Coronel condenado por trama golpista cumpre prisão domiciliar com tornozeleira no TO
Militar das Forças Especiais foi preso em dezembro após ser sentenciado a 16 anos pelo STF por planejar ações violentas.
O coronel do Exército Fabrício Moreira de Bastos cumpre prisão domiciliar com tornozeleira eletrônica em Palmas, após ser preso pela Polícia Federal em dezembro de 2025. A prisão foi determinada pela Primeira Turma do Supremo Tribunal Federal (STF), que o condenou por envolvimento direto em uma organização criminosa que planejava um golpe de Estado no Brasil.
A ação integrou uma operação nacional da PF que cumpriu dez mandados de prisão contra réus condenados pela tentativa de golpe. O coronel foi sentenciado no dia 18 de novembro e preso no dia 27 de dezembro de 2025.
Condenação e atuação na trama
Fabrício Moreira de Bastos foi condenado a 16 anos de prisão pelos crimes de associação criminosa armada, tentativa de abolição violenta do Estado Democrático de Direito, atentado contra o poder constitucional, dano qualificado e incitação ao crime. Segundo o STF, ele integrava o "Núcleo 3" da organização, setor responsável pelo "planejamento de ações violentas da organização criminosa, como o assassinato de autoridades".
O militar confirmou ter tido conhecimento de uma carta destinada a pressionar o alto comando do Exército a aderir ao golpe e atuou no encaminhamento desse documento a outros militares para angariar apoio.
Defesa contesta prisão
O advogado de defesa do coronel, Marcelo Cordeiro, classificou a prisão como "arbitrária e ilegal". Em declaração ao g1, ele afirmou que não há fundamentação jurídica para a medida, uma vez que o cliente teria respondido a todos os atos processuais sem oferecer risco.
"Nem ele e nem os outros cometeram qualquer conduta de golpe de estado, de atentado contra o estado democrático e direito, organização criminosa, distribuição de patrimônio. Então todas essas condenações impostas a ele são condenações desprovidas de prova que existe no processo", disse o advogado.

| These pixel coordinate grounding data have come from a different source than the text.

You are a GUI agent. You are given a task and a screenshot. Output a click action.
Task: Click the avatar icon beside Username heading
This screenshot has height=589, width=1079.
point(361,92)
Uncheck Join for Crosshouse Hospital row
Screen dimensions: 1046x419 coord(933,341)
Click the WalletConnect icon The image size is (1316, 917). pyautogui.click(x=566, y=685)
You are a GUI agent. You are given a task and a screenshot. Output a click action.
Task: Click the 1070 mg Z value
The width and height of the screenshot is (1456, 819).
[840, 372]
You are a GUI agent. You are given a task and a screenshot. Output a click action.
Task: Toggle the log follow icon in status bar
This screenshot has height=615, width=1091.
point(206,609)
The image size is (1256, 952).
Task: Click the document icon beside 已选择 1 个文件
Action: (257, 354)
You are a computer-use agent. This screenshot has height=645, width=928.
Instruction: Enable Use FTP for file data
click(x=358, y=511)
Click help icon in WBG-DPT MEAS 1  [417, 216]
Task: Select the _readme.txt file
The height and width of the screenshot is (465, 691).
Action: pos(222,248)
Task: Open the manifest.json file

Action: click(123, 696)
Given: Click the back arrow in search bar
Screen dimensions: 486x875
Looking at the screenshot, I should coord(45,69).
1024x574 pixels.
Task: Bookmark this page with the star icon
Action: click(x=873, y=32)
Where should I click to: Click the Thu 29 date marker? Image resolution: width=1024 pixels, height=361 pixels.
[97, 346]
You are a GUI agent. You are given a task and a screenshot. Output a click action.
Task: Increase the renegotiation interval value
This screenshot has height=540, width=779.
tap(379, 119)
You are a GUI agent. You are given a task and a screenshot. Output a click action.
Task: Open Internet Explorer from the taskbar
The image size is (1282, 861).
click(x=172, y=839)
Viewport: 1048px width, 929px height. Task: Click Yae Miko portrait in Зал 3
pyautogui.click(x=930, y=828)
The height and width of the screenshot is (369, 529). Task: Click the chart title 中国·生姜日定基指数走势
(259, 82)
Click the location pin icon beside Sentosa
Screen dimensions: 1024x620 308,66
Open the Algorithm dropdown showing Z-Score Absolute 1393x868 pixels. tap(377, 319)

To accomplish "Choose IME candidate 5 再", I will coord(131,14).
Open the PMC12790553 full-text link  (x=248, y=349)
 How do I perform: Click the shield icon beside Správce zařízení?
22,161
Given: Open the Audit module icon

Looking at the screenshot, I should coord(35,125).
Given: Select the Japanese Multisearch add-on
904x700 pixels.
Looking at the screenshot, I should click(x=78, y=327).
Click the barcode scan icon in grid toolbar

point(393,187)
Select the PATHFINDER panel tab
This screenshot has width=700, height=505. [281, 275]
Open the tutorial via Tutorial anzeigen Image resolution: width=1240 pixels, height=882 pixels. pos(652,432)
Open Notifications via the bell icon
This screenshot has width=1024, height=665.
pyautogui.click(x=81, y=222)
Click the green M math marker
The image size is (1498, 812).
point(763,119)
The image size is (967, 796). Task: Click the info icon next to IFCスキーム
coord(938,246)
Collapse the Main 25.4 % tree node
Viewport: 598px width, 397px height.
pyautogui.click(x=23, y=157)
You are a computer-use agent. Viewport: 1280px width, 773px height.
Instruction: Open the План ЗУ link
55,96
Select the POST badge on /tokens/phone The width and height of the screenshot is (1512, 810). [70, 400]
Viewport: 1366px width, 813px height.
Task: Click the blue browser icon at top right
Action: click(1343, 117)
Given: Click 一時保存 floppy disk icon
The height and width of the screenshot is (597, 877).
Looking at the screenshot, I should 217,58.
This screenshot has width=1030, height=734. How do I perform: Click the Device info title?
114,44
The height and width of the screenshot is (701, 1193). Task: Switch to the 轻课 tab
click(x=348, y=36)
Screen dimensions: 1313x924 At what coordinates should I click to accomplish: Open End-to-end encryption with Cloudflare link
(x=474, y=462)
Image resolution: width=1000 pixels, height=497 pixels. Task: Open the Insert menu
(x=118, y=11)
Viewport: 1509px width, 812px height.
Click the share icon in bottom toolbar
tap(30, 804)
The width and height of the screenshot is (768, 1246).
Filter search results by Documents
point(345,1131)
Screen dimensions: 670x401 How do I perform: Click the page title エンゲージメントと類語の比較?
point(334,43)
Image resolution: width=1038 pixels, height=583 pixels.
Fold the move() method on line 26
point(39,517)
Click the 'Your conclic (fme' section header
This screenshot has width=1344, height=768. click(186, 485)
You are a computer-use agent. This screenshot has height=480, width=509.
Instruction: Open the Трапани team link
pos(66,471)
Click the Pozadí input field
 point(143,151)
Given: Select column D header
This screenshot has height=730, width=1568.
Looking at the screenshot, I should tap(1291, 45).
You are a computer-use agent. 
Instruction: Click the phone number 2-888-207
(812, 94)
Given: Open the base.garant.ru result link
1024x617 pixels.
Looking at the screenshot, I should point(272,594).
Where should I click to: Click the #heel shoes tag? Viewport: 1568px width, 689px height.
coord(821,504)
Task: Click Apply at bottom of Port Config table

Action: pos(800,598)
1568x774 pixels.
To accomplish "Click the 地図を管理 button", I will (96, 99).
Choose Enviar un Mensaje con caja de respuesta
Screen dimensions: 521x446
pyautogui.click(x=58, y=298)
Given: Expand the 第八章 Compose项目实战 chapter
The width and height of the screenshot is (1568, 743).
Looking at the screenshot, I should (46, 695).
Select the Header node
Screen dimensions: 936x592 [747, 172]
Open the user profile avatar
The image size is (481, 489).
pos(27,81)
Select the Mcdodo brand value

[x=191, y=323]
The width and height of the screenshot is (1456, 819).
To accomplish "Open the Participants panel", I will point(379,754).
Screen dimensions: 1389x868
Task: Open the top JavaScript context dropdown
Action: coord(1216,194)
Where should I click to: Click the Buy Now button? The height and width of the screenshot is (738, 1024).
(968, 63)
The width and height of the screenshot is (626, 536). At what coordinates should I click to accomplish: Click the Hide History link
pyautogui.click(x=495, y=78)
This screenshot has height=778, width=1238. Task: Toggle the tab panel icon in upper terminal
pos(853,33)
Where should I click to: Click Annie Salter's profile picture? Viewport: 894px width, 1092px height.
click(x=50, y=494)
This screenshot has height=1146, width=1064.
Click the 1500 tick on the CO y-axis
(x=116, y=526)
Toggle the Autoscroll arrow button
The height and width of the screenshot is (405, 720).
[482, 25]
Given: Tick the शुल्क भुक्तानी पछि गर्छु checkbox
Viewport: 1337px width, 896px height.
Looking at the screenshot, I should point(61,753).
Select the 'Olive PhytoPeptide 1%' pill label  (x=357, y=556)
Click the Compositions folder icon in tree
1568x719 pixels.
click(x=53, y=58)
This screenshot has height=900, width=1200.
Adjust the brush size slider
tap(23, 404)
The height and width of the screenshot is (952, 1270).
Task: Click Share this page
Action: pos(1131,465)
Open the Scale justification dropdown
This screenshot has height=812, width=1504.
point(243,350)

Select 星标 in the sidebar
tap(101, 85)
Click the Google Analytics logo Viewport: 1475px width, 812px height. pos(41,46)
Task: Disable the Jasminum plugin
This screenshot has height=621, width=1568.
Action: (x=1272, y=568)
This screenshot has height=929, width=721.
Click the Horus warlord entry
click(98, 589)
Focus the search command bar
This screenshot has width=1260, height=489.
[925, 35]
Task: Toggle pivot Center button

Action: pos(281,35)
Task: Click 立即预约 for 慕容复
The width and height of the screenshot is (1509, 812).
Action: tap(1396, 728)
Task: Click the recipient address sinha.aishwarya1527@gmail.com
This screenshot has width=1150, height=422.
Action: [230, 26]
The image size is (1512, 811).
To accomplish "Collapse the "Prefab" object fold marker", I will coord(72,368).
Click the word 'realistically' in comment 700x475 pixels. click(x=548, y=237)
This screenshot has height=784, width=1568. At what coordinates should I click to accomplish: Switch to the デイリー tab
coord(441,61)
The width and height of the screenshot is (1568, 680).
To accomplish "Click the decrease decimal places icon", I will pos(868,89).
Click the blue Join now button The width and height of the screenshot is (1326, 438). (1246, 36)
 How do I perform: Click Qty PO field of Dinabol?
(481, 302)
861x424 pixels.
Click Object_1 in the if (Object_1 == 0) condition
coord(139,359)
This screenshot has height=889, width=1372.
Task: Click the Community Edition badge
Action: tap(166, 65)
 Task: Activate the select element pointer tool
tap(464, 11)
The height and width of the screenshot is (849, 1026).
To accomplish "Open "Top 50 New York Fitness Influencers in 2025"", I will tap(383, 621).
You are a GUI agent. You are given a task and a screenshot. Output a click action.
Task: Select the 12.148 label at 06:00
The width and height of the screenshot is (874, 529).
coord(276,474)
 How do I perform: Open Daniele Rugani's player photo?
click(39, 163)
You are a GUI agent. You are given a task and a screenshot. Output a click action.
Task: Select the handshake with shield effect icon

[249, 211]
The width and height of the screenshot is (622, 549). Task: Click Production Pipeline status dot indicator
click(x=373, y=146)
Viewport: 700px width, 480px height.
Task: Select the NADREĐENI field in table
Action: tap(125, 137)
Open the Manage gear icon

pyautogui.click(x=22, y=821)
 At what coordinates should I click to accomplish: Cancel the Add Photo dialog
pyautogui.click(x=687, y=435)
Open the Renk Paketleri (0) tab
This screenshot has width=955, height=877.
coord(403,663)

Remuneração e medidas cautelares
Dados do Portal da Transparência da Controladoria-Geral da União (CGU) indicam que o coronel, com vínculo ativo no Ministério da Defesa e na reserva desde junho de 2025, recebe uma remuneração bruta de R$ 30.437,50. A CGU confirmou ao g1 que os pagamentos continuaram sendo registrados nos meses de outubro e novembro de 2025.
Além da prisão domiciliar, o STF impôs outras medidas cautelares: proibição de contato com outros investigados, suspensão do uso de redes sociais, apreensão do passaporte e suspensão dos documentos de porte de arma.
Recursos pendentes
A condenação do coronel ainda não transitou em julgado. Isso significa que, embora já esteja cumprindo a pena em regime domiciliar, as defesas ainda podem apresentar recursos contra a decisão da Primeira Turma após a publicação dos acórdãos. O advogado do militar afirmou acreditar que a sentença será revertida em instâncias recursais.